Supreme Court invalidate electoral bonds


  • Recently the Supreme Court has declared the Electoral Bonds Scheme as unconstitutiona
  • These bonds constituted an important means of funding political parties since the year 2018.
  • The court found that the scheme violated the citizens’ right to information about the sources of finances which are raised by political parties.
  • The court also directed the full disclosure of all details of contributors, recipient parties and denominations.

About the Electoral bonds scheme:

  • An electoral bond is in the nature of a promissory note which shall be a bearer banking instrument and it does not carry the name of the buyer or payee.
  • Any citizen or company could buy these bonds in denominations of ₹1,000, ₹10,000, ₹1 lakh, ₹10 lakh, and ₹1 crore and can donate it to a political party.
  • It can be encashed only through a bank account which is an authorised bank.
  • The State Bank of India was the bank authorised to issue and encash these electoral bonds.
  • According to the electoral bonds scheme, the proceeds from any bonds, which are not encashed within the 15 days of being issued, are to be deposited in the Prime Minister Relief Fund.
  • It is also important to note that only political parties registered under Section 29A of the Representation of the People Act, 1951, and those that secured at least one percent of the votes in the last general election to the Lok Sabhaor state legislative assembly are eligible to receive electoral bonds.
  • The stanches of bonds will be available for purchase for 10 days in the month of January, April, July, and October with an additional time-frame of 30 days in the year of General Elections for the Lok Sabha.

What changes were made for the scheme?

  • Section 13A of the Income Tax Act earlier noted that political parties must maintain a record of contributions above ₹20,000.
  • The Finance Act 2017 amended the above provision to make an exception for contributions through electoral bonds.
  • As a result, parties were not even required to maintain any record of what they received through the bonds.
  • Section 29C of the Representation of the People Act (RPA), 1951, earlier noted parties should prepare a report on contributions in excess of ₹20,000 from any person or company in a financial year.
  • This was amended in 2017 to the effect that contributions through electoral bonds need not be included in the said report.
  • Under Section 182(3) of the Companies Act, companies were required to disclose details of contributions to a political party which include the amount and the party’s name, in its profit-and-loss account.
  • However, after the amendment, it was required only to reveal the total amount given to parties in a financial year.
  • Previously there was a cap of 7.5% (of the three-year average net profit of a company which from 1985 till 2013 was 5%).
  • After the electoral bonds scheme a company making a loss can also donate to political parties.
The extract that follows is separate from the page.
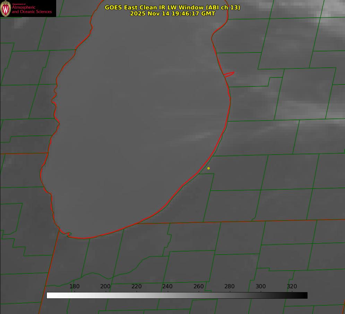The image size is (345, 314).
Task: Click the GOES East Clean IR title
Action: pos(172,7)
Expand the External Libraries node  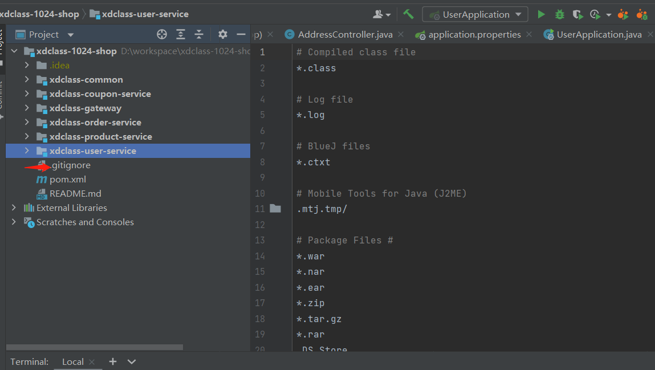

What did the Supreme Court rule?

  • In past judgments, the apex court has held that voters have a right to information which is essential for them to exercise their freedom to vote.
  • The court, therefore, held that information about funding to a political party is essential for a voter to express the freedom to vote in an effective and efficient manner.
  • The Electoral Bond Scheme, to the extent that it infringes on this right to information by anonymising contributions through bonds, violates the Article 19(1)(a), which is related to freedom of expression.
  • As far as the purpose of curbing black money was concerned, the court applied a proportionality test which refers to whether the abridging of the voters’ right to know through donor anonymity was achieved through the least restrictive means.
  • The court said alternatives such as funding through electronic transfer (for small contributions) and donations to an Electoral Trust (for larger amounts) were available.
  • As the government was unable to establish that the scheme is the least restrictive means to balance the right of “informational privacy” to contributors and the right to information on political contributions, the amendments to IT Act and RPA were considered unconstitutional.
  • On the changes to the Companies Act, the Court ruled that the deletion of the disclosure requirement on details of contributions violated the voter’s right to information.